荷風も人の好き嫌いがはっきりしていたようで、大野茂男『荷風日記研究』(笠間書院、昭和51年3月)の「人間関係から見た断腸亭日乗」には、荷風と「はじめよく、のち悪くなったもの」として、

与謝野寛・佐藤春夫押川春浪生田葵山市川左団次小山内薫・永井智子・永井威三郎・杵屋五臾・日高基裕・猪場毅・平井程一・岡崎えん・中山豊三

を挙げている。春浪だけが絶交されたわけではなかったのだ*2。なお、大野によると春浪と荷風明治29年創立の巌谷小波を中心とする木曜会で知り合ったようだ。
以上、春浪らと荷風の喧嘩について紹介したが、もう一人天狗倶楽部と喧嘩をしたという人物を発見した。土田杏村『妻に與へた土田杏村の手紙』(第一書房昭和16年12月)に次のようにあった。
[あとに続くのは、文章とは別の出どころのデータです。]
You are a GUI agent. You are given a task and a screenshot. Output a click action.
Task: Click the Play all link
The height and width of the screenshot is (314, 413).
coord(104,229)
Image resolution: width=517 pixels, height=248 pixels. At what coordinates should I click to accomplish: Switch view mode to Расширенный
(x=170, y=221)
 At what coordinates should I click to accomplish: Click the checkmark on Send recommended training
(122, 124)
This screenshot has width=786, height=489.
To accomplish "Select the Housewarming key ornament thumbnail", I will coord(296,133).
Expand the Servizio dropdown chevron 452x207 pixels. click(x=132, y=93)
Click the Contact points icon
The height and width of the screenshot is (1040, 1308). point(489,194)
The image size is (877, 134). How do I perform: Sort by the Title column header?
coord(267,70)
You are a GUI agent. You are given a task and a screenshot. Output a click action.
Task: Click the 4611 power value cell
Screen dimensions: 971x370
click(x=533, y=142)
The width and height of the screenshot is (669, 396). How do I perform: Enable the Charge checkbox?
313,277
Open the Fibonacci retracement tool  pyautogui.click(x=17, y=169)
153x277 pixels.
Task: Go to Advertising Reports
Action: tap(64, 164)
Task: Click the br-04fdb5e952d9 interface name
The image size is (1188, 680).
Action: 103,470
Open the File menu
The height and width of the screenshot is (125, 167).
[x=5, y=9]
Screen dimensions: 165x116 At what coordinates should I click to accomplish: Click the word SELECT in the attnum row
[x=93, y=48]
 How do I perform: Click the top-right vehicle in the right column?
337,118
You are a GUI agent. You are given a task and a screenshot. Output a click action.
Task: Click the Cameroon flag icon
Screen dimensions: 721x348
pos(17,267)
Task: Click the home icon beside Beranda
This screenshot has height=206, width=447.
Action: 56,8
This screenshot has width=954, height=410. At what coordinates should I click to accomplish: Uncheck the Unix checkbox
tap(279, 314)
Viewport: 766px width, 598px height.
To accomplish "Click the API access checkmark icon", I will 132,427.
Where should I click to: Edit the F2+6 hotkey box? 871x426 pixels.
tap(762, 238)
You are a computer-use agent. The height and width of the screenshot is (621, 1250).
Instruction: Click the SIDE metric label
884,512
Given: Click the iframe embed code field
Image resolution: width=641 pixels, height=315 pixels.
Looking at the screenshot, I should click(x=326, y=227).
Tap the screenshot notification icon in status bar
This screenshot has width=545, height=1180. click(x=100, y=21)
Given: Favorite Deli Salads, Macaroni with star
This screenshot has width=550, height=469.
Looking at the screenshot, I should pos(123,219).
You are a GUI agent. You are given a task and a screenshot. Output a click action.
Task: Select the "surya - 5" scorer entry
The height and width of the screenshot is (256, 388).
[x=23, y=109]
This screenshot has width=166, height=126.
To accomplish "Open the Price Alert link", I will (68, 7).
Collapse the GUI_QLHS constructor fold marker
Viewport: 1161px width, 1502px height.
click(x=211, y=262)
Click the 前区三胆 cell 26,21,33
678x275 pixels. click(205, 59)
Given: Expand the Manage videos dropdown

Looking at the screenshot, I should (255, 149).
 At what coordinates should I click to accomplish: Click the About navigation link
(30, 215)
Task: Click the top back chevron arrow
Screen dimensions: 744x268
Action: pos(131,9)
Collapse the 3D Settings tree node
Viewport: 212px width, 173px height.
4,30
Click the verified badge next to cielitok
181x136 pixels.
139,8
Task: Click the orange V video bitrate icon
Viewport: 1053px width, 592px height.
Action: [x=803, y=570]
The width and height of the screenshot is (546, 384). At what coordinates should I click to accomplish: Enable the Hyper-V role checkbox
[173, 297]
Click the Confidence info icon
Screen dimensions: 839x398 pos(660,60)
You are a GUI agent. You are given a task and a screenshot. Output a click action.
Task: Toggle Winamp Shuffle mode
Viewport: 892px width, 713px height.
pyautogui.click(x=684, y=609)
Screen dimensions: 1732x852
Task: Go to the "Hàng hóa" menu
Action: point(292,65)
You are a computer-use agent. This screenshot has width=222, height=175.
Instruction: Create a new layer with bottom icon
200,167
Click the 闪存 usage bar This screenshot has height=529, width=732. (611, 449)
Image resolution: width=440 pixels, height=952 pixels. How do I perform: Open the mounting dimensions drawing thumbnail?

(略)東京でも不良少年といはれたこともありますからね。(略)近頃は君子になつておつつきはらひ、といふ程でもないですがね。料理屋の二階で例の天狗倶楽部の連中と喧嘩をしたり、竹刀をぶちこんでたすきをかけて電車通をあるいて査公にしかられたり(略)からだはよわいし力もないが随分不良少年ぶりを発揮して、お坊ッチャンを笑はれたのですからね。(略)
     (大正五年)九月十五日夜 杏
千代子さま

*1:「亡」は実際はLに人

*2:横田順彌會津信吾『快男児押川春浪』(徳間文庫、平成3年5月)が引用している安藤更生『銀座細見』中の生田の叙述によると、「荷風君と春浪君とは永い間の仲善い交際が暫時途絶えた。晩年になっては無論融和した」という。